Directions for this task:
Line by line, output everything from the one that contains "Instruction: Zoom out on the stadium map" through the end of the material below, exactly as written and with no pictures.

Given information:
=== Begin Enclosure ===
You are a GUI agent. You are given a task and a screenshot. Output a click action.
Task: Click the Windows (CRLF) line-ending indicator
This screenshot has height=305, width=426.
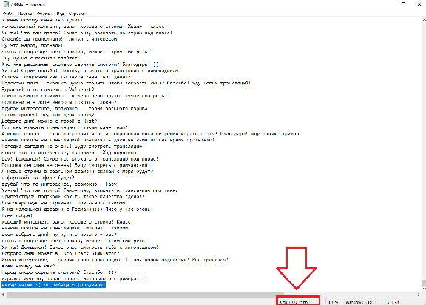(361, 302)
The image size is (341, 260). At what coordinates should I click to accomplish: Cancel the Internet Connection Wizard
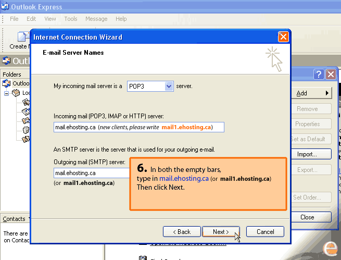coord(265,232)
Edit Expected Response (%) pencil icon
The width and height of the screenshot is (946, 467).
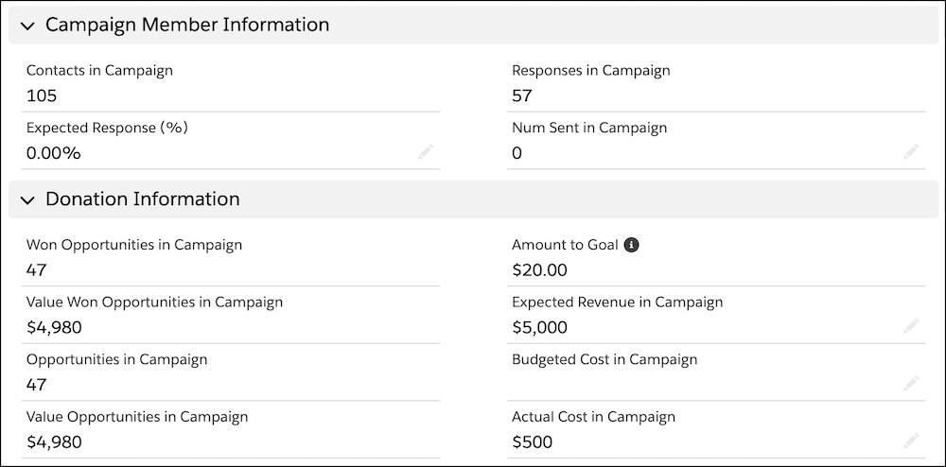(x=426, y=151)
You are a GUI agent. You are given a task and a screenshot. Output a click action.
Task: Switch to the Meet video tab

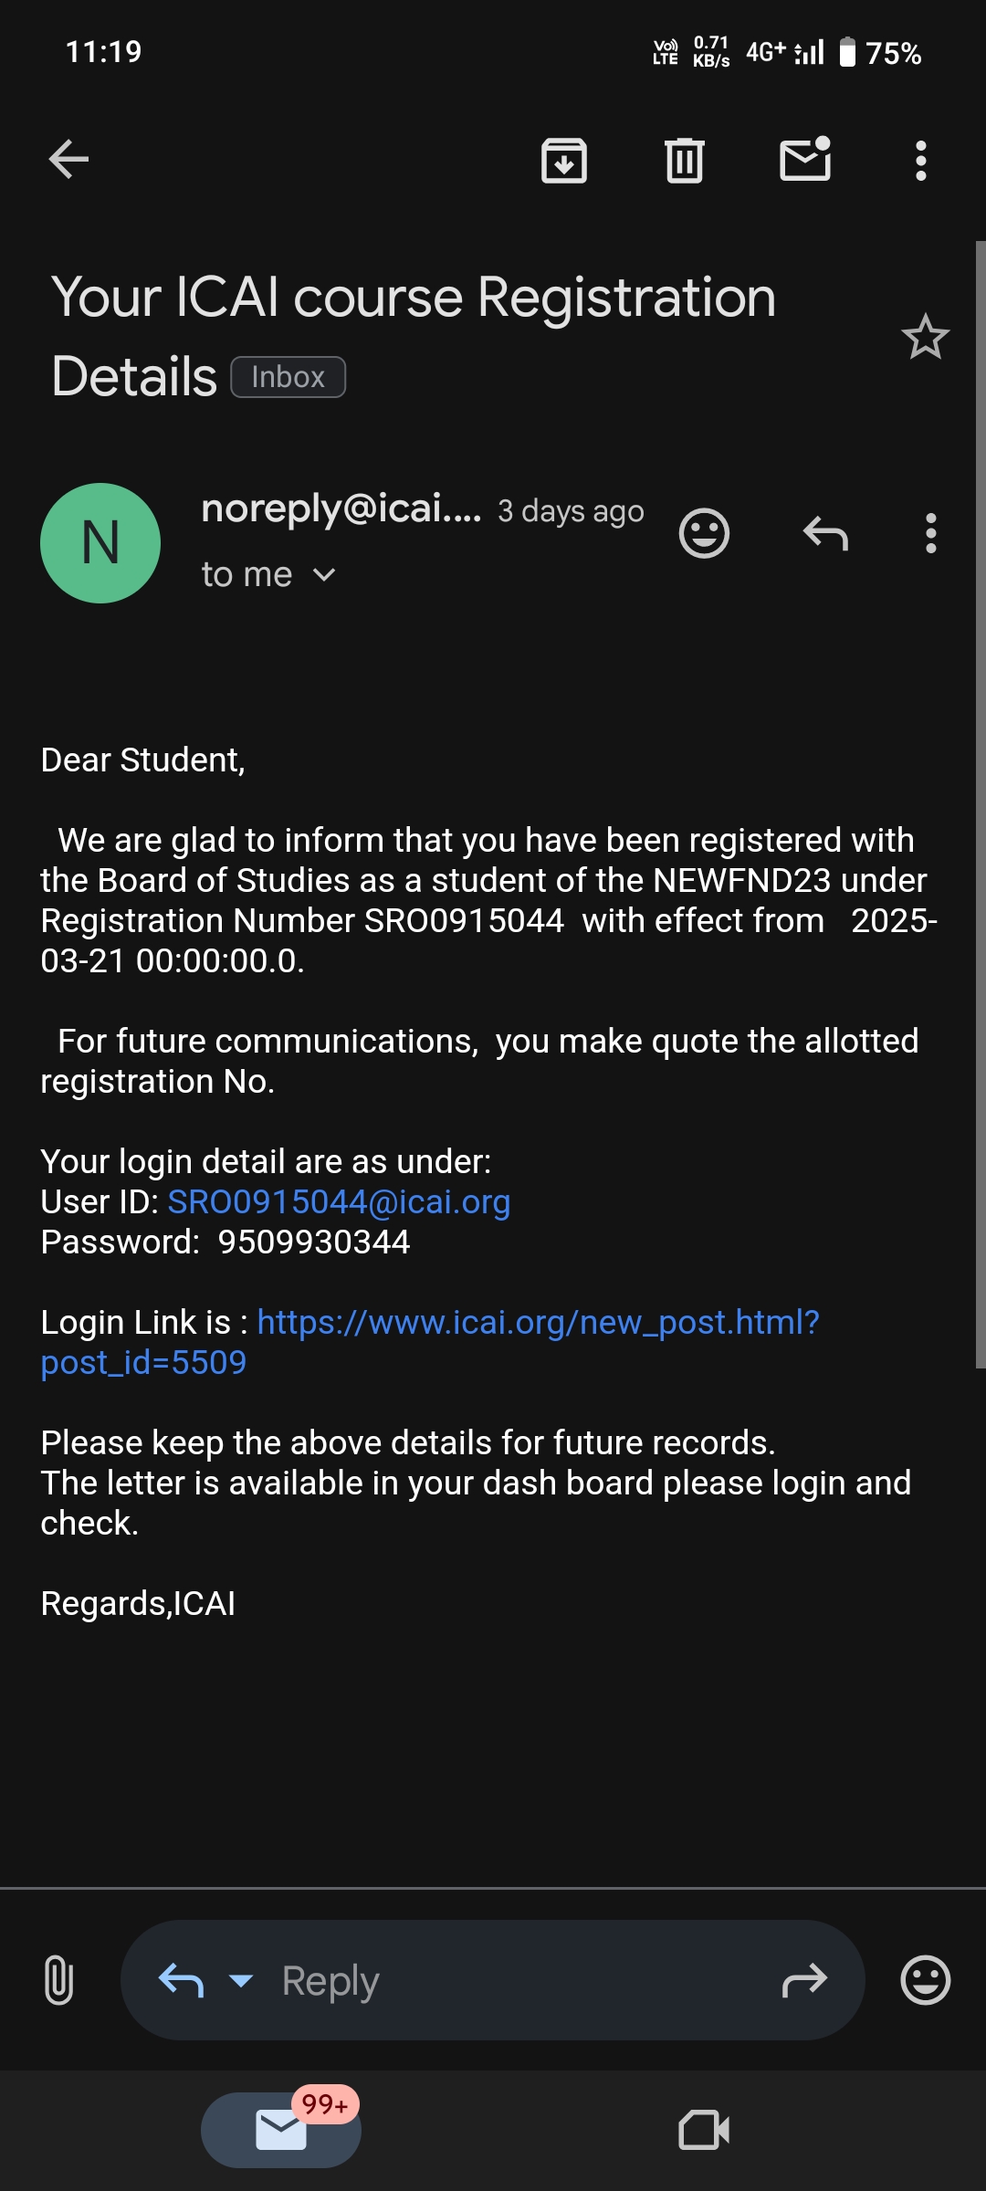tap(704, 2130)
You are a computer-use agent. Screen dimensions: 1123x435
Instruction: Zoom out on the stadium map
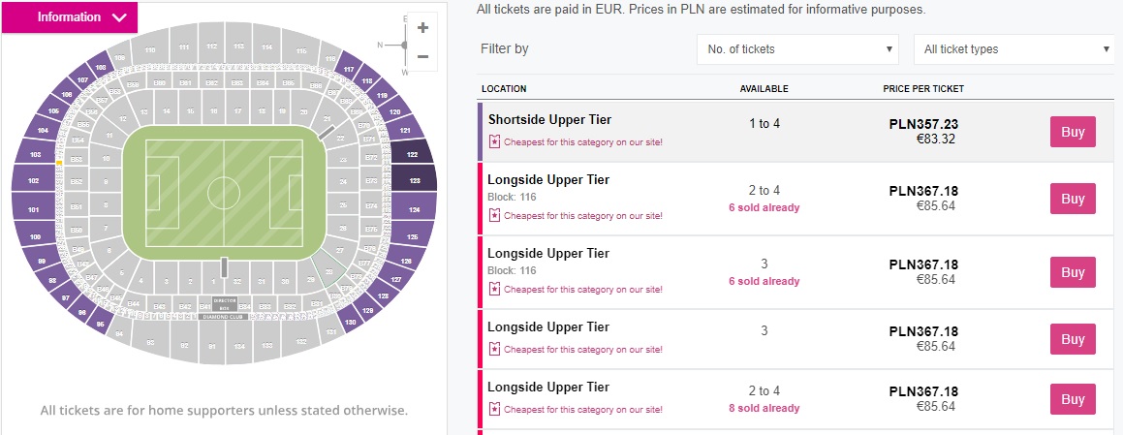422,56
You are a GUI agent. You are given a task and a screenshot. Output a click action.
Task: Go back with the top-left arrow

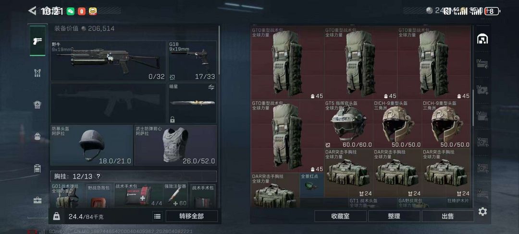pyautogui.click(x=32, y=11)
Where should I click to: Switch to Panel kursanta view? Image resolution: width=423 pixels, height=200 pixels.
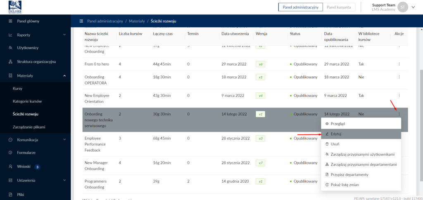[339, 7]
=== End Enclosure ===
The completed task:
Instruction: Zoom out on the stadium map
422,56
You are a GUI agent. You are given a task and a screenshot. Output a click action.
Task: Go back with the top-left arrow

pyautogui.click(x=32, y=11)
Where should I click to: Switch to Panel kursanta view? Image resolution: width=423 pixels, height=200 pixels.
[339, 7]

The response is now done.